My company got me a new Dell U2515H which is pretty neat but does not have a 4K resolution. It comes with a 2560x1440 resolution and a miniDisplayPort to DisplayPort cable.
As I am using a MacBook Pro mid 2015 with El Capitan and my first thought was: “Let’s hook it up to the thunderbolt port and it should work!”. Well I was a little disappointed since the font was very blurry and everything was quite small. Changing font smoothing didn’t help either. So what is the reason the picture is that bad?
The reason why it is blurry is, that the Dell Monitor doesn’t run in HiDPI mode as your MacBook’s Retina display does.
When I say HiDPI, I mean the pixel-doubling a Retina display does to get this super awesome smooth and sharp picture. Enabling HiDPI will not lead to optimal results, since the monitor should have a 4k or 5k resolution, but it will improve the picture a litte.
Forcing a HiDPI Resolution on Dell U2515H
So coming from Windows and just recently switched to mac I thought: “I will just have to scale the fonts a little like I do on Windows with 150% or so….”. After some intense clicking around in the monitor settings and some googling the sad reality caught up with me. There is no such thing to easily achieve HiDPI resolutions on an external Monitor.
Ok — I have to admit — there are some tools like SwitchResX or QuickRes — which are great — but they cost money and beeing a Geek it is embarassing to admit not beeing able to teach macOS how to do this on your own. So if you want the easy way out, get SwitchResX or QuickRes and stop reading since it will get very technical from here on.
Alright! So there must be some config file somewhere to tell macOS to do what I want it to do!
Coming across RehabMans post in the awesome tonymacx86.com forum about how to actually write a config file to tell macOS what resolutions you wanna have — which includes converting stuff from integer to hex and then combine stuff and convert it to Base64 to finally write a XML file — I thought: “Isn’t there any easy and free way to do this?”.
There isn’t! Being a senior rockstar frontend developing space cowboy, my mind came up with “I can write some browser tool to do this and it will be awesome!”. Approximately 32 cappuccini later I finished coding a working React application that generates and parses ProperyList Files for Custom Scaled Resolutions. Check it out:
Getting down to business!
First I will explain how the PropertyFile’s scale resolution’s base64-Strings need to be interpreted.
Let’s start by looking at the final file that will enable HiDPI on the Dell U2515H:
Since we don’t speak jibberish let’s pick the first resolution entry and explain it step by step.

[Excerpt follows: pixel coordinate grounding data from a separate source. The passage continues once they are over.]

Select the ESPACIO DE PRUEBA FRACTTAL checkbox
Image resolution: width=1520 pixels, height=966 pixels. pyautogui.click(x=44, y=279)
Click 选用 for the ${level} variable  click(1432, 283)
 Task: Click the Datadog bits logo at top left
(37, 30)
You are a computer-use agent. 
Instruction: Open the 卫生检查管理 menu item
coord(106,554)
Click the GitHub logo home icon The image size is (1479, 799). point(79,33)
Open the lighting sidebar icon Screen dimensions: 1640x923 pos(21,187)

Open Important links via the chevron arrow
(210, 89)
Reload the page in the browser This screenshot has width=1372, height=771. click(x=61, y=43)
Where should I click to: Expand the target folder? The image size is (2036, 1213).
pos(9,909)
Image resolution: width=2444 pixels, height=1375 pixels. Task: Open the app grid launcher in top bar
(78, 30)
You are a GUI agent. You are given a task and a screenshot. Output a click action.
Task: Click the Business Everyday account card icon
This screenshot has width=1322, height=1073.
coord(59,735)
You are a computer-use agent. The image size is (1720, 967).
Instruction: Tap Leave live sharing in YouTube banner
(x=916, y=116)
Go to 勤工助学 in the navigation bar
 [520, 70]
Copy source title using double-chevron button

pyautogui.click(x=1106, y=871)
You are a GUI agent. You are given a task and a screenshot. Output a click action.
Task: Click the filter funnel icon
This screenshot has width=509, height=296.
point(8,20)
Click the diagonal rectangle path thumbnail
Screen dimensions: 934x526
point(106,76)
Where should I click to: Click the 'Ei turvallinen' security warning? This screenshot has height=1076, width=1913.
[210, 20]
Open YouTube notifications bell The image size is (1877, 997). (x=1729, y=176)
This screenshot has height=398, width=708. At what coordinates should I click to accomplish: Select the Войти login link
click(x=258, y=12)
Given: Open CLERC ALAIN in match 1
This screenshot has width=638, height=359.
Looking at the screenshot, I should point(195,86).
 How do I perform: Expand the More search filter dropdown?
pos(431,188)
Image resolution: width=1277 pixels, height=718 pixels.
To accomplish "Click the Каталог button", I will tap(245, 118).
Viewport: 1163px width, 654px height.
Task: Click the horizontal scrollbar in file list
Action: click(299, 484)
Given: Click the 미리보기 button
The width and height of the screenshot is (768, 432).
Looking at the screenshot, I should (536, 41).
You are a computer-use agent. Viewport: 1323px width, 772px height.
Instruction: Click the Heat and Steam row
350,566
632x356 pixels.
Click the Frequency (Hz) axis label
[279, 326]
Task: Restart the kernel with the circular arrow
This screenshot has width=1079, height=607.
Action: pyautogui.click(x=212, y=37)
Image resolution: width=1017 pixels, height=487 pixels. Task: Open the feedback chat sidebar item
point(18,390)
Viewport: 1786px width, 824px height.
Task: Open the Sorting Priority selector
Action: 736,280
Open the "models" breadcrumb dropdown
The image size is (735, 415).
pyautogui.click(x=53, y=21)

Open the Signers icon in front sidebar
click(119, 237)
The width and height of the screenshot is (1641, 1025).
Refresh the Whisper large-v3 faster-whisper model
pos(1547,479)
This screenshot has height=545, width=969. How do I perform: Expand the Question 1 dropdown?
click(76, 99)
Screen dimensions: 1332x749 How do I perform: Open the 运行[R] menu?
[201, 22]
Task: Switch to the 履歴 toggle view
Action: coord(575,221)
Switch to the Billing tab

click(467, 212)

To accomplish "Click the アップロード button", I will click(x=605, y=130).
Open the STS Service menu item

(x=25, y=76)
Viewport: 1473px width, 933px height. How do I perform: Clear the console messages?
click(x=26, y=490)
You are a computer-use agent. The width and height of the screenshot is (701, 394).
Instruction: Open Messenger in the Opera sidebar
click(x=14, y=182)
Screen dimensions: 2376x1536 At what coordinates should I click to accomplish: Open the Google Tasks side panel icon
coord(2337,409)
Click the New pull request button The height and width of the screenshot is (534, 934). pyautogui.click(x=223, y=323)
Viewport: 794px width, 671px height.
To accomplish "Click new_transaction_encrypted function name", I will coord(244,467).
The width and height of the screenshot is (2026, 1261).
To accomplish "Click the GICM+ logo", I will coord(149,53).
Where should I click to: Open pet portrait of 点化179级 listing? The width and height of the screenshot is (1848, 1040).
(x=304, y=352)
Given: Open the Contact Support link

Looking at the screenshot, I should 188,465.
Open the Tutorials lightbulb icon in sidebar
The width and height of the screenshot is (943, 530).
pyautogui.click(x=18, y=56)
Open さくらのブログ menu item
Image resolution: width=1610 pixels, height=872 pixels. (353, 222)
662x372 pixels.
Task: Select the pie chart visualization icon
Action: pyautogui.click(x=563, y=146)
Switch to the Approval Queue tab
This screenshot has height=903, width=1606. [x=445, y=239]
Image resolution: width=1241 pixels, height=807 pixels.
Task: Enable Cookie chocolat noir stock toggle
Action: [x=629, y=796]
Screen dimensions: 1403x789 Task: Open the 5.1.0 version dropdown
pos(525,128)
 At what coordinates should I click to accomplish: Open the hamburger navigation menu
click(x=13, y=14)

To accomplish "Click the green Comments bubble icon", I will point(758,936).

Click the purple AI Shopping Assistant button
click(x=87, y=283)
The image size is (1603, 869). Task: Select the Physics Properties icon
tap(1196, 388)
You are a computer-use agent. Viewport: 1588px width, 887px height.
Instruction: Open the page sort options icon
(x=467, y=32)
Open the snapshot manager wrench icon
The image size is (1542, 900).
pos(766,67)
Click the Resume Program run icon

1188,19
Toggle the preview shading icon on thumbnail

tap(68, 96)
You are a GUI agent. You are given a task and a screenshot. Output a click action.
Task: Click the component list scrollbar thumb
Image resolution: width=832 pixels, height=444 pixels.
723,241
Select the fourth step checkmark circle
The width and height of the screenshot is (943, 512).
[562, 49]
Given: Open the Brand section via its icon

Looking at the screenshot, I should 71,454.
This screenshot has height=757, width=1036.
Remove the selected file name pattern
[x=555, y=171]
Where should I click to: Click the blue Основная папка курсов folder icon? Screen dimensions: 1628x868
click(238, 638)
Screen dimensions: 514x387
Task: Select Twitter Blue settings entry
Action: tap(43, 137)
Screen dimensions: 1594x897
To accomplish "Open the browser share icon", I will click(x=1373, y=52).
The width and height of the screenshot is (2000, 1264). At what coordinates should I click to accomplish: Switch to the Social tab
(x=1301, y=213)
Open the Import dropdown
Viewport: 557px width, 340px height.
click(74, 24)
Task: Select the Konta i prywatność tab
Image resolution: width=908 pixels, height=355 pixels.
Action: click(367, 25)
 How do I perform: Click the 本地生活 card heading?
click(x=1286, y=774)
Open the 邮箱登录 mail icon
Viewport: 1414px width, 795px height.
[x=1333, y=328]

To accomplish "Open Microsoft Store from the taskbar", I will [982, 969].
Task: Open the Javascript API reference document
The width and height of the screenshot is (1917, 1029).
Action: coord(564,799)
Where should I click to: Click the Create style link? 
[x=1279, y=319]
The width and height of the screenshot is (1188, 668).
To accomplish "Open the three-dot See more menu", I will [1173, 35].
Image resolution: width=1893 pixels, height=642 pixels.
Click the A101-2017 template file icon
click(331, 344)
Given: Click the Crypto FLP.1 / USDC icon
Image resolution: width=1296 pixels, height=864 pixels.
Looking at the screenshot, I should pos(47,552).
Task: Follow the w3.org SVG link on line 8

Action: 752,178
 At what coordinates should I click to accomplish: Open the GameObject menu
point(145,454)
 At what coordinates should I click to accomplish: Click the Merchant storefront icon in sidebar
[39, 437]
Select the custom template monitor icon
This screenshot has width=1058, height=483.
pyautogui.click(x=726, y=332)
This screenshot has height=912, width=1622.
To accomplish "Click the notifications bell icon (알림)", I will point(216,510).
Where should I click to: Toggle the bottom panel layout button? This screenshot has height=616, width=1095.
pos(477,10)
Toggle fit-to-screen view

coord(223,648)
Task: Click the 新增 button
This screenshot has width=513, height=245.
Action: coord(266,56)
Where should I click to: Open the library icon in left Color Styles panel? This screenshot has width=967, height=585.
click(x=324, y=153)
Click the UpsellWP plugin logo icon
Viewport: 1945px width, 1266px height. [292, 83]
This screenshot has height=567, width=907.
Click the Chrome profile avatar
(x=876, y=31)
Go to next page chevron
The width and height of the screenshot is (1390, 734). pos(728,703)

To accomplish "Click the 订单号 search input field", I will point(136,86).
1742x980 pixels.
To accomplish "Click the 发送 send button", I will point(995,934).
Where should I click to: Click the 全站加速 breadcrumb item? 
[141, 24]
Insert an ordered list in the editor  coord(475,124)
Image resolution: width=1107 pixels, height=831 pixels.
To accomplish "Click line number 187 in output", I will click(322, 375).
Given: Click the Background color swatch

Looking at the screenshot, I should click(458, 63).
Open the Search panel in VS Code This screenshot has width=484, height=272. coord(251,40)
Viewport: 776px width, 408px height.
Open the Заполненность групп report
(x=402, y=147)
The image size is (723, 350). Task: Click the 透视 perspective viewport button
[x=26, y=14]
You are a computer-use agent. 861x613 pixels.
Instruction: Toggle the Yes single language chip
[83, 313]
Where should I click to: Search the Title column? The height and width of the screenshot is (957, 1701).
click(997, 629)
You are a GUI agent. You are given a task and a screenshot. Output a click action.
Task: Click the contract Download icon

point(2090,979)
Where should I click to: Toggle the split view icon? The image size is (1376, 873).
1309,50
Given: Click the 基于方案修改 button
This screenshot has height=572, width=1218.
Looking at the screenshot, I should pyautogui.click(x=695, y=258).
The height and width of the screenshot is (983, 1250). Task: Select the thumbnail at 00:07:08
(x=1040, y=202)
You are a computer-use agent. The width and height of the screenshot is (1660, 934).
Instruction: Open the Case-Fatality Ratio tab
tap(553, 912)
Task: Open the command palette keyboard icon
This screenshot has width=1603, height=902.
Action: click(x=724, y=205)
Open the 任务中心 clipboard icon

The first resolution is represented as base64 String like this:
When you decode the base64 String you get four 8-Bit hex blocks
<00000a00 000005a0 00000001 00200000>
Now you need to know that the two last blocks are fixed values to flag the resolution as HiDPI.
The first two blocks represent the actual resolution which you get when you convert the hex values to decimal values. a00 becomes 2560 and 5a0 becomes 1440. Summarized it means 2560x1440 HiDPI.
The tool PropertyList Parser and Generator will do all that for you. When you scroll down on the tool page you will see detailed instructions you can use if you have a different monitor.
Forcing 1920x1080 HiDPI
I will simplify the procedure from here on, if you want to know the whole process read the step-by-step tutorial on the PropertyList Parser and Generator page.
I want 1920x1080 as HiDPI resolution so I will use the file above (which already contains the right resolutions) and copy it to the right destination which in my case for the Dell U2515H is:
sudo cp ~/Downloads/DisplayProductID-d06e.plist /System/Library/Displays/Contents/Resources/Overrides/DisplayVendorID-10ac/DisplayProductID-d06e
After a restart of my MacBook I can use 1920x1080 HiDPI resolution. (If you also have El Capitan you will not be able to copy something to /System. You need to disable System Integrity Protection first.)
Now download and install RDM to actually be able to select the resolution.
Now you can change the resolution to 1920x1080 HiDPI on Display 1 in RDM and it will look like this:
Note that the OSD displays 2560x1440 which indicates that the Monitor is running its native resolution and is NOT interpolating but actually using “pixel-doubling” (exactly 1.3 times) to display 1920x1080 in HiDPI mode.
The picture is now more pleasing to my eyes. For some people now everything might be too big — you can try different resolutions and tell me what worked best for you.